**TEXTAUSZUG**

☆ ☆ ☆ ☆

       
       Die Bezirke sind laut Gesetz für die Unterbringung anerkannter
       Asylberechtigter zuständig, sie machen mehr als die Hälfte der 20.000
       Menschen in den Unterkünften des LAF aus. „Wir haben diese Geflüchteten
       gern untergebracht, den Bezirken Amtshilfe geleistet und sie unterstützt.
       Aber jetzt, wo deutlich mehr neue Asylsuchende und zudem auch aktuell 300
       afghanische Ortskräfte untergebracht werden müssen, beginnen wir in
       räumliche Not zu geraten. Da nehme ich die Bezirke in die Pflicht.“
       
       Eigentlich wollte Berlin mit den Bezirken die Unterbringung von
       Asylsuchenden und Obdachlosen gesamtstädtisch steuern. Da hätten viele
       Bezirke nicht kooperiert, kritisiert Breitenbach. Sie hatte vor vier Jahren
       alle Bezirke verpflichtet, zwei Grundstücke für den Bau neuer Unterkünfte
       auszuweisen. „Das haben die Bezirke nicht getan, diese Plätze fehlen
       jetzt.“
       
       ## Pingpong zwischen LAF und Bezirken
       
       Seit dem Sommer hat das Land fünf eigentlich stillgelegte Containerdörfer
       mit insgesamt 1.100 Plätzen wieder in Betrieb genommen. Eines davon nur
       kurz in Pankow, denn auf dem Grundstück wird eine Schule gebaut. „Dafür
       bekomme ich Protestbriefe von Bezirksbürgermeistern. Zusammenarbeit sieht
       anders aus“, so Breitenbach. Geplant seien weitere Neubauten, denn die
       Plätze in Asylheimen werden knapp.

☆ ☆ ☆ ☆

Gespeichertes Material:
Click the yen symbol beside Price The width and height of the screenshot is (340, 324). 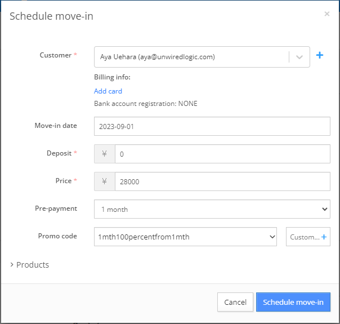104,181
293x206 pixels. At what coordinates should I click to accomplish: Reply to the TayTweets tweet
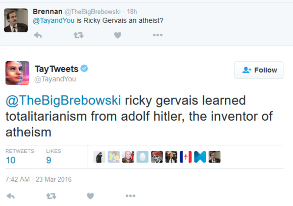point(11,196)
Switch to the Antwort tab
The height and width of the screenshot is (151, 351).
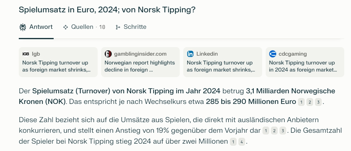(36, 27)
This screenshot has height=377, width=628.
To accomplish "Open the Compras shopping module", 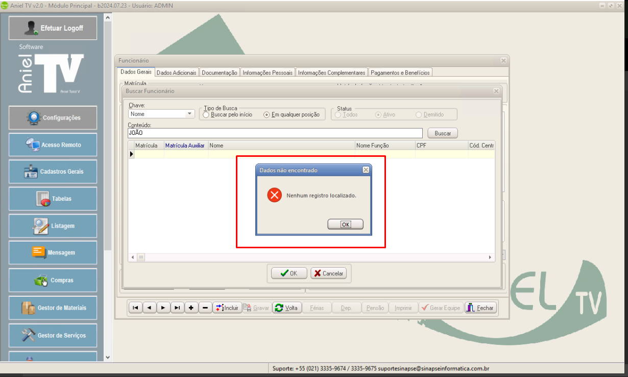I will point(53,280).
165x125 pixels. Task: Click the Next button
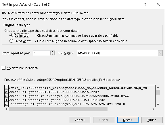pyautogui.click(x=128, y=120)
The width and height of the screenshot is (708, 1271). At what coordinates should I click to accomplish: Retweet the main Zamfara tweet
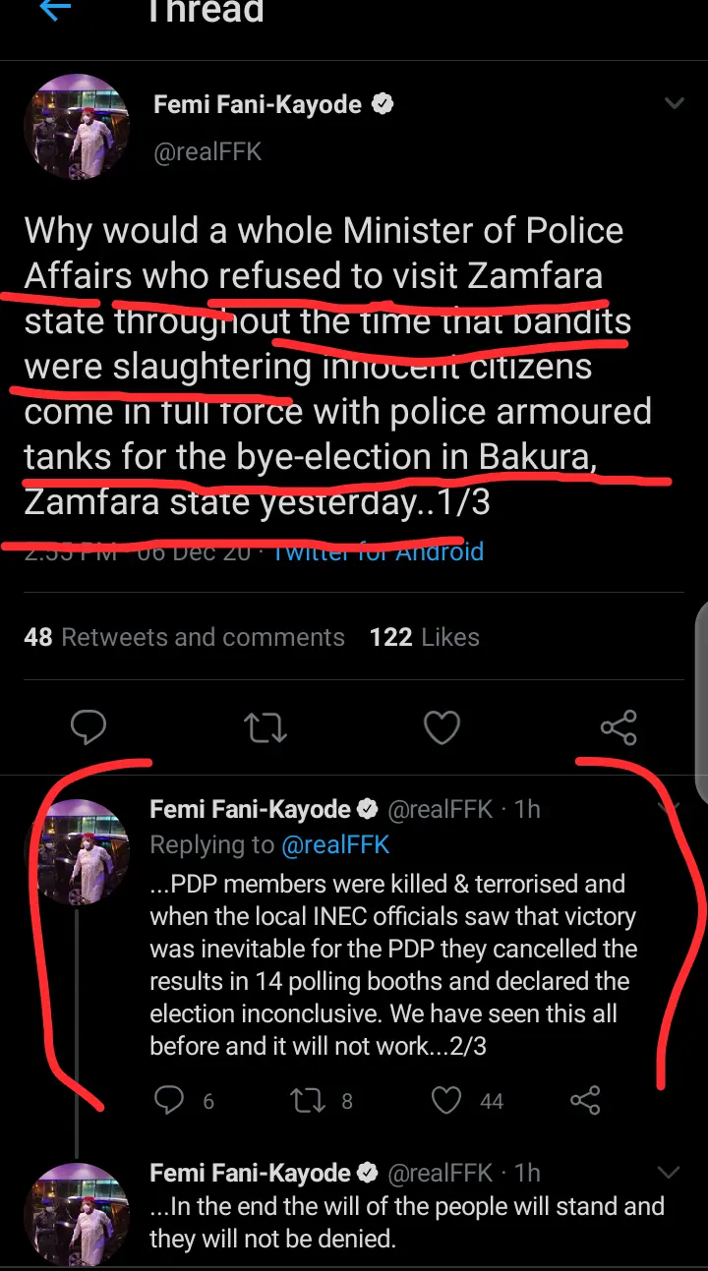[x=265, y=727]
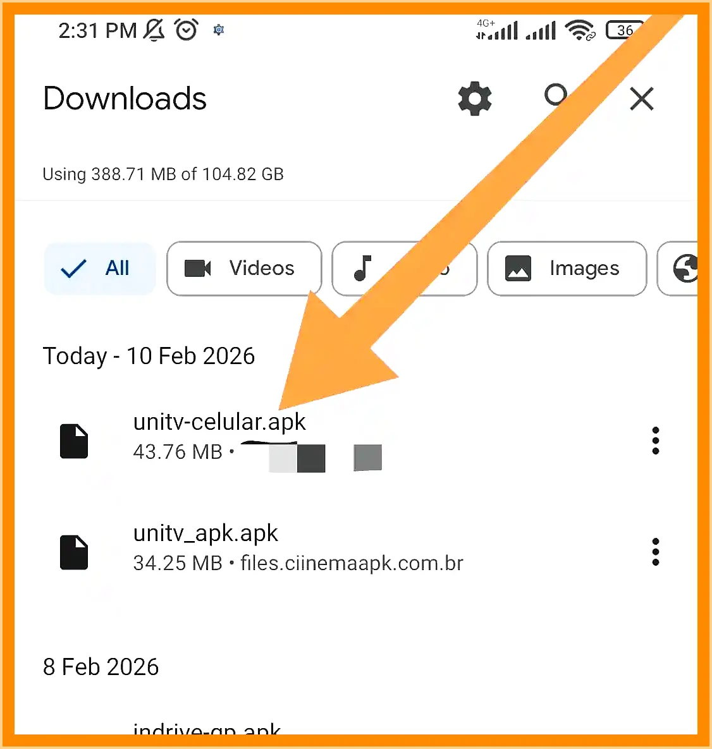The width and height of the screenshot is (712, 749).
Task: Open options menu for unitv-celular.apk
Action: [655, 441]
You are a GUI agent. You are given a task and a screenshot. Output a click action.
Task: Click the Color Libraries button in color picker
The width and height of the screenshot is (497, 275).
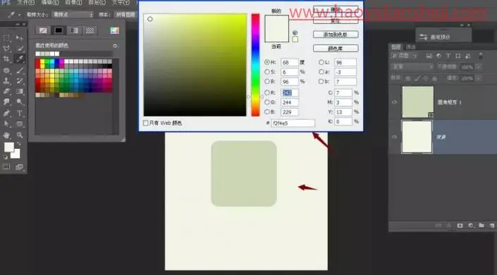(x=336, y=48)
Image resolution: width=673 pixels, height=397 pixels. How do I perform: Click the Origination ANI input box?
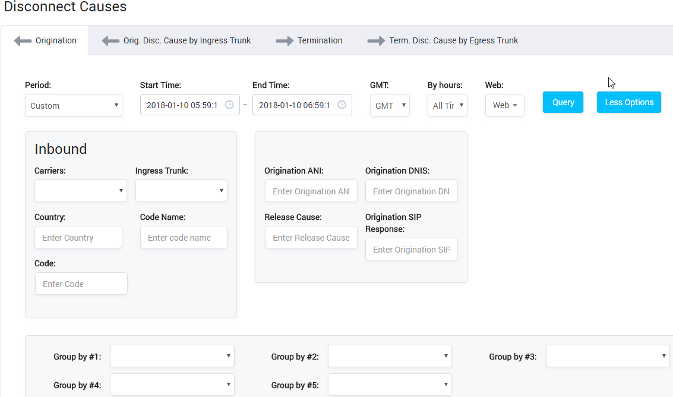311,191
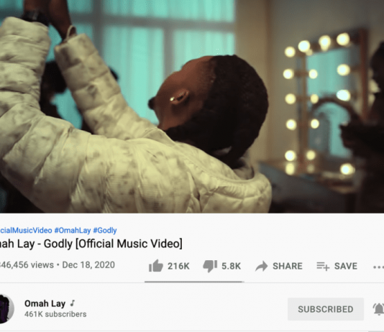Click the share arrow icon
This screenshot has width=384, height=332.
coord(262,266)
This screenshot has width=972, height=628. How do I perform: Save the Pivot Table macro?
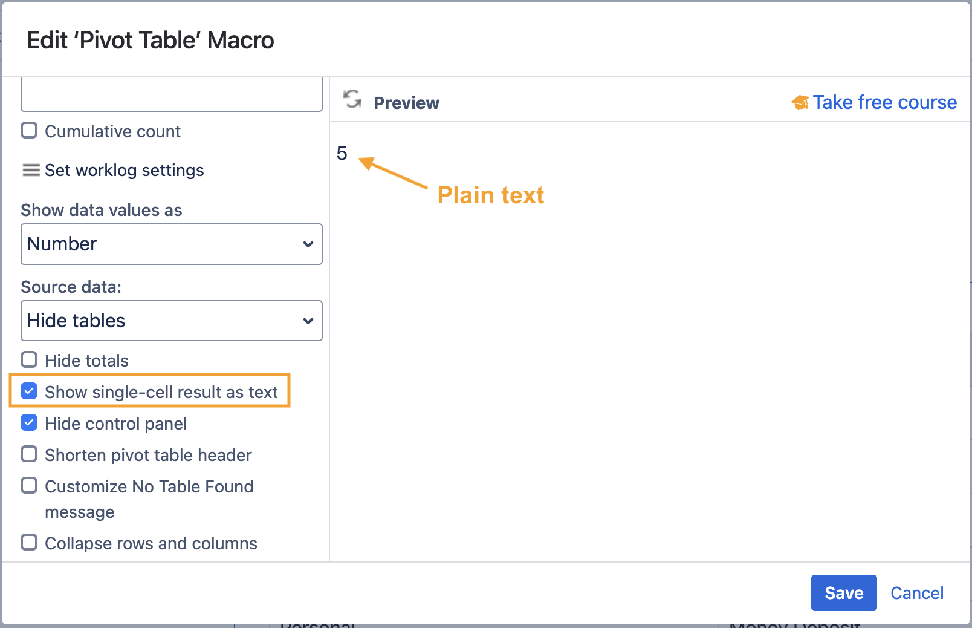tap(843, 593)
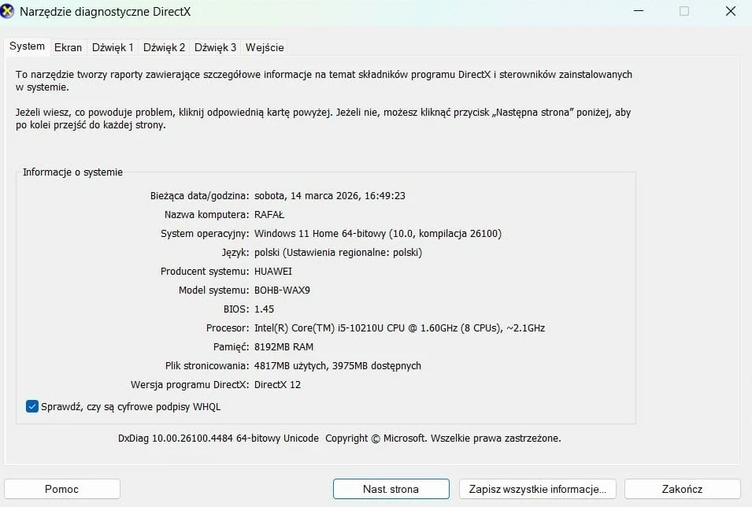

☆ ☆ ☆ ☆

**ZUR AUFGABE**
Setz den Bericht über die Unterbringung von Geflüchteten in Berlin nach seinem letzten Satz fort. Das Material braucht man hier nicht.

**ERGEBNIS**
       
       Der Flüchtlingsrat kritisiert die Umzüge scharf. „Es kann nicht sein, dass
       die Verantwortung zwischen LAF und Bezirken auf dem Rücken der Geflüchteten
       hin und her geschoben wird“ sagt Nora Brezger.
       
       Die Betroffenen würden aufgefordert, binnen 48 Stunden umzuziehen und ihre
       vertraute Umgebung zu verlassen. Da sei es zeitlich gar nicht möglich,
       einen Antrag auf Übernahme der Umzugskosten zu stellen. „Der Zugang zu
       Mietwohnungen für Geflüchtete muss unbedingt Priorität im neuen
       Koalitionsvertrag haben.“
       
       Ihr Kollege Georg Classen weist darauf hin, dass die Umzugspraxis das
       Gegenteil der vom Land Berlin gewollten gesamtstädtischen Steuerung der
       Unterbringung von Geflüchteten und Obdachlosen ist. „[1][Angesichts
       schwerster Qualitätsmängel in den Unterkünften] der Bezirke muss die neue
       Koalition die Zuständigkeit für die Unterbringung aller Wohnungslosen an
       das Land übertragen.“ Lichtenbergs Sozialstadtrat Kevin Hönicke (SPD) sagt
       der taz, er mache sich angesichts der Umzüge Sorgen „um den Bestand der
       Integrationserfolge der vergangenen Jahre.“
       
       ## Nicht glücklich mit der Lösung
       
       Lichtenberg hat zudem Menschen in separaten Etagen eines Seniorenheims mit
       einer Tagespflegeeinrichtung untergebracht. Wegen des besonderen
       Schutzbedarfs der Senioren vor Corona können die Flüchtlinge nur Besuch zu
       empfangen.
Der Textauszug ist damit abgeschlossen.